C’est pour lui ce qui fait le sel de la coopération. Le programme expérimental TIS est une opportunité pour le Plus Petit Cirque du Monde d’impulser une dynamique.

« Tous ces acteurs doivent travailler ensemble pour trouver des solutions. Sans coopération, ce sera toujours une équation insoluble. »

 

Les facteurs-clés d'un transfert réussi

Que faut-il pour qu’un binôme aboutisse au transfert effectif d’une innovation sociale ? En toute probabilité, il lui faut investir les ressources, notamment humaines, nécessaires, rester fidèle à la vision initiale du projet, accepter le temps long et faire confiance à l’ingénierie du programme.

En filigrane des premiers temps forts organisés pour les binômes se dessinent pourtant d’autres critères, peut-être plus essentiels encore.

« Un bon binôme, c'est avant tout de l'humain. C'est souvent sous-estimé, mais pour faire face aux obstacles, une bonne entente et de la confiance sont nécessaires », appuie Auriane Hélaine.

L’accompagnatrice de l’Avise y ajoute deux autres facteurs clés : la transparence et la vision stratégique. La transparence pour permettre une communication fluide et un diagnostic précis, la vision stratégique pour ne pas rester focalisé sur le terrain et voir à plus long terme.

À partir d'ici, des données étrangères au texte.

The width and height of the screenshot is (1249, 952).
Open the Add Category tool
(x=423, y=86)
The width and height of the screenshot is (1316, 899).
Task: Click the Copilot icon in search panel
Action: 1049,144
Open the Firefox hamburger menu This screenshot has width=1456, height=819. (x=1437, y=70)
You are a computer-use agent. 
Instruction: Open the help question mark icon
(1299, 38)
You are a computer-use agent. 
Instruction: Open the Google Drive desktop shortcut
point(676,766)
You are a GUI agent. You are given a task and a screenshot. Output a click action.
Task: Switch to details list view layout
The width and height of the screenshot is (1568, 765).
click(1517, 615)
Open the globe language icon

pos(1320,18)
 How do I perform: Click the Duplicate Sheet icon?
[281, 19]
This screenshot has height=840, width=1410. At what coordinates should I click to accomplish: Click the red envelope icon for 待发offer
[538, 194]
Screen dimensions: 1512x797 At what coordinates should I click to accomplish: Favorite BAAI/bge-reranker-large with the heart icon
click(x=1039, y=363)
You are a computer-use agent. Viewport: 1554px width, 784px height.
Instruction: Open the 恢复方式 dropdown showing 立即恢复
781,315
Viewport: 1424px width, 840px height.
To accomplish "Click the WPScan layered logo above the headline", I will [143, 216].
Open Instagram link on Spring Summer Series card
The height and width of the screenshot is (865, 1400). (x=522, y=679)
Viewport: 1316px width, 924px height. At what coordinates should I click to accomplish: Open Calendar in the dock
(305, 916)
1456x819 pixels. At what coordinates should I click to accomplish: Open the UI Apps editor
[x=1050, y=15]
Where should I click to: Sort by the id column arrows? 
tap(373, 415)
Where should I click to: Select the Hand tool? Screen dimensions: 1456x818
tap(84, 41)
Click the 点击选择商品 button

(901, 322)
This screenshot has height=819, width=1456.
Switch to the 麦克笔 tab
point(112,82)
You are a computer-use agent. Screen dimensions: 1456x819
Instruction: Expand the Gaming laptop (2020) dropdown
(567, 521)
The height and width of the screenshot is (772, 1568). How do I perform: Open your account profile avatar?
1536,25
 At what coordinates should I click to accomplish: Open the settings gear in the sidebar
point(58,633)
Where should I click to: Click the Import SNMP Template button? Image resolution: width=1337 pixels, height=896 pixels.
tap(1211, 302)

« Pour les bailleurs sociaux, la question est de savoir comment changer leurs pratiques à l’aune de cette nouvelle méthodologie, et pour les associations, c’est de consolider un modèle économique et approfondir leur impact, en développant cette méthodologie de transfert. »

Le programme TIS n'en est qu'à ses débuts, mais il dessine déjà les contours d'une nouvelle manière d’appréhender le changement d'échelle de l'innovation sociale, fondée sur la coopération méthodique comme levier d'impact. Une seconde vague de binômes est attendue au cours de l’année 2026.